Revision

Back to Probability distribution

Distributions

Continuous Uniform

Let \(\mathcal{U}(a,b)\) be an continuous uniform distribution on \([a, b]\). A random sampling following \(\mathcal{U}(a,b)\) outputs any value between \(a\) and \(b\) with an equal probability. The continuous uniform distribution is a continuous distribution with support \([a, b]\).

pdf and cdf

Mathematically, its probability density function is:

\[f(x;a,b)=\begin{cases} \frac{1}{b-a} && \text{ if } a \leq x \leq b\\ 0 && \text{ otherwise} \end{cases}\]

And its cumulative density function is:

\[F(x;a,b)=\begin{cases} 0 && \text{ if } x \lt a\\ \frac{x-a}{b-a} && \text{ if } a \leq x \leq b\\ 0 && \text{ if } x \gt b\\ \end{cases}\]

Moments

For \(U \sim \mathcal{U}(a,b)\):

\(\mathbb{E}(U)=\frac{a+b}{2}\),
\(Var(U)=\frac{(b-a)^2}{12}\) (see this StackExchange page for a proof).

Complementary infos

The cumulative function \(F\) of a probability distribution applied to a random variable \(X\) that follows this distribution is a random variable that follows the uniform distribution: \(F_X(X) \sim \mathcal{U}(0,1)\)

Proof

Let X be a random variable with cdf \(F_X(X)\) and let \(U=F_X(X)\). By definition of the cdf, \(U \in [0,1]\).

Note that the cdf is a continuous increasing function.

U is a random variable as U is a transformation of X, X being a random variable.

Let \(F_U(x)\) be the cdf of U:

\[F_U(x)=P(U \leq x)=P(F_X(X) \leq x)=P(X \leq F_X^{-1}(x))=F_X(F_X^{-1}(x))=x\]
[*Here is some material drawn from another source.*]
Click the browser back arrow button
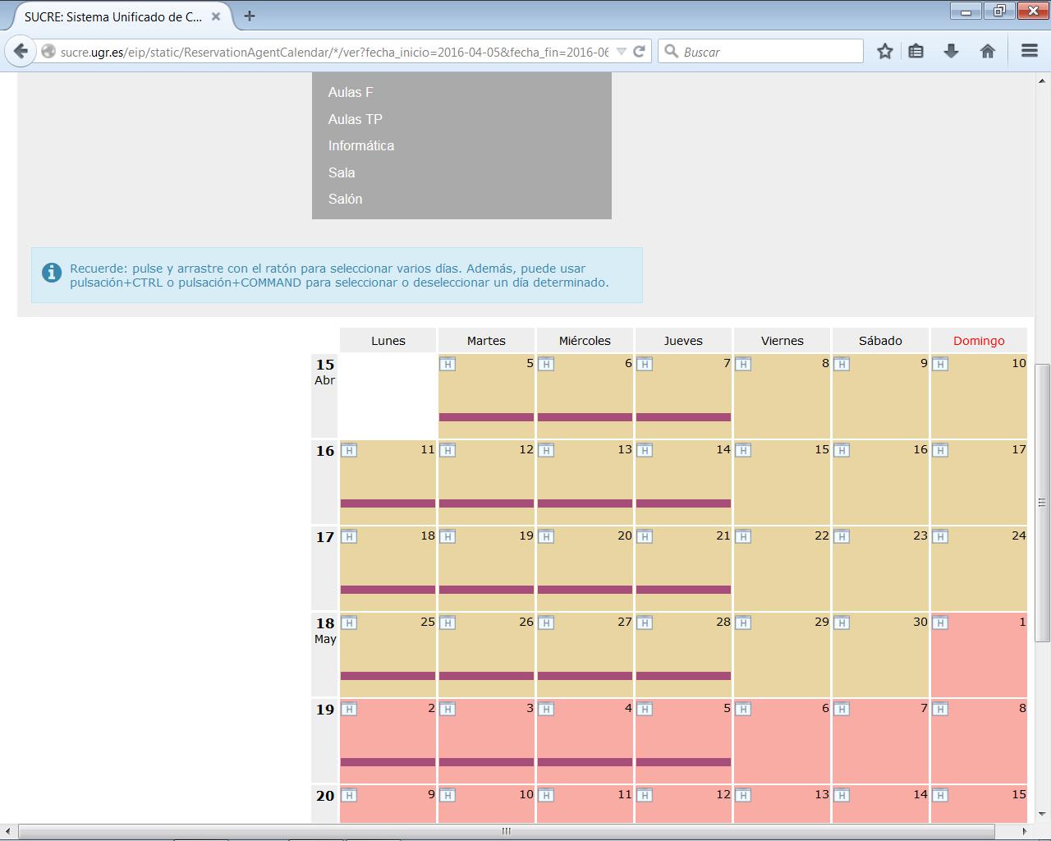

Use of the definition of the cdf
Use of \(U=F_X(X)\)
Use the fact that \(F_X^{-1}(F_X(X))=X\) and that \(F_X(X)\) is a continuous increasing function
Use again the definition of the cdf
Use \(F_X^{-1}(F_X(x))=x\)

So \(F_U(x)=x\) with U taking value in [0, 1], so \(F_U(x)\) is equivalent to a cdf of a uniform variable on [0, 1] so \(U \sim \mathcal{U}(0,1)\).

Reference

See Wikipedia webpage of Continuous Uniform distribution.

Discrete uniform

Let \(\mathcal{U}(A,B)\) be an uniform distribution on \([A, B]\). A random sampling following \(\mathcal{U}(A,B)\) outputs any integer value between \(A\) and \(B\) with an equal probability. The discrete uniform distribution is a continuous distribution with support \(k \in \{A, \ldots, B\}\).

pdf and cdf

Mathematically, its probability mass function is:

\[f(k;A,B)=\begin{cases} \frac{1}{B - A +1} && \text{ if } A \leq k \leq B\\ 0 && \text{ otherwise} \end{cases}\]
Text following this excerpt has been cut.